Yep ive been doing that for a few months, oats from mp.... however ive got to a stage now that i cant get it down me. Hence the reason i was thinking of a mass gainer product.


----------



## scottacho (Nov 14, 2008)

get a doff flavour maybe?ive used cnp pro mass before and it does taste nice if thats what ure asking


----------



## Squeeeze (Oct 2, 2007)

R u soaking your oats to soften em before mixing? Soaked overnight then blended they're as smooth as any off the shelf sh*te.


----------



## big_jim_87 (Jul 9, 2009)

cnp pro mass- when you add water to it in a shaker it terns in to a thick gloopy mixture! not very nice. it fine in a blender tho.


----------



## Andy Dee (Jun 1, 2008)

steve_b21 said:


> Yep ive been doing that for a few months, oats from mp.... however ive got to a stage now that i cant get it down me. Hence the reason i was thinking of a mass gainer product.


you do put all this stuff into a blender right?


----------



## steve_b21 (Dec 18, 2008)

Does CNP pro mass work? what kind of results has any one had from it?

dont want to end up gaining fat instead of lean mass which im after.


----------



## steve_b21 (Dec 18, 2008)

andysutils said:


> you do put all this stuff into a blender right?

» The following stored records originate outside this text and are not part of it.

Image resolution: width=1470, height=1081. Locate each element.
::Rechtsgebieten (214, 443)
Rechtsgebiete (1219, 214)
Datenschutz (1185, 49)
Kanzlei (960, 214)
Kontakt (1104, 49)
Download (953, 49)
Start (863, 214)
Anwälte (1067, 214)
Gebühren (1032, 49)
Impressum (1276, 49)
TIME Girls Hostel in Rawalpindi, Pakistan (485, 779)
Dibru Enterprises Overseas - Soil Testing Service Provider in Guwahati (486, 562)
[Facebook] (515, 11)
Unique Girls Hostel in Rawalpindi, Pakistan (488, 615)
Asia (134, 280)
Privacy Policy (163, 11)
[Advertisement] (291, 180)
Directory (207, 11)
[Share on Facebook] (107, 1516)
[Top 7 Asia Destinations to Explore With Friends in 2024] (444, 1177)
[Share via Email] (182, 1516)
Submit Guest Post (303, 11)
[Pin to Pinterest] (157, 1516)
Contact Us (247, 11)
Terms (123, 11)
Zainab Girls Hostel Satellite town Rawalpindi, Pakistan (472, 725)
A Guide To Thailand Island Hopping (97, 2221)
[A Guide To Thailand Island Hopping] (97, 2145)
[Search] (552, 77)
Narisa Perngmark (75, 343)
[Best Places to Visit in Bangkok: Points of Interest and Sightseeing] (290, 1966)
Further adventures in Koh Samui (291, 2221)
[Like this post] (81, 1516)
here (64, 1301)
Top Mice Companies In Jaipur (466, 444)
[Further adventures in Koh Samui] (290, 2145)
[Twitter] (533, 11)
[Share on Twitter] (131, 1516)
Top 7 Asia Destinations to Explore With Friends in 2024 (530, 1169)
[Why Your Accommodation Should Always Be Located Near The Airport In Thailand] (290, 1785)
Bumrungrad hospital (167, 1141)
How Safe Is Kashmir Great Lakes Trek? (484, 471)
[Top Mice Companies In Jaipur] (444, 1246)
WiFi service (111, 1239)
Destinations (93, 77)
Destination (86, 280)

yep , tasted ok for a few months, but got to the stage now where i feel sick. lol


----------



## big_jim_87 (Jul 9, 2009)

well you will finde that moste mass gainers will be the same ish thing under a diff name and taste. mostly malto for carbs few fat and whey egg pro blend. the ratio may differ from brand to brand but not that much. cnp is what i call a mid range mass gainer as carbs not that high from what i remember? you can get mass powders from on nutrition and dimatyze that have 1000+ kcals and 200+ g carbs cnp is what 700kcals? up to you buddy id just use a diff flav of myp whey and oats.


----------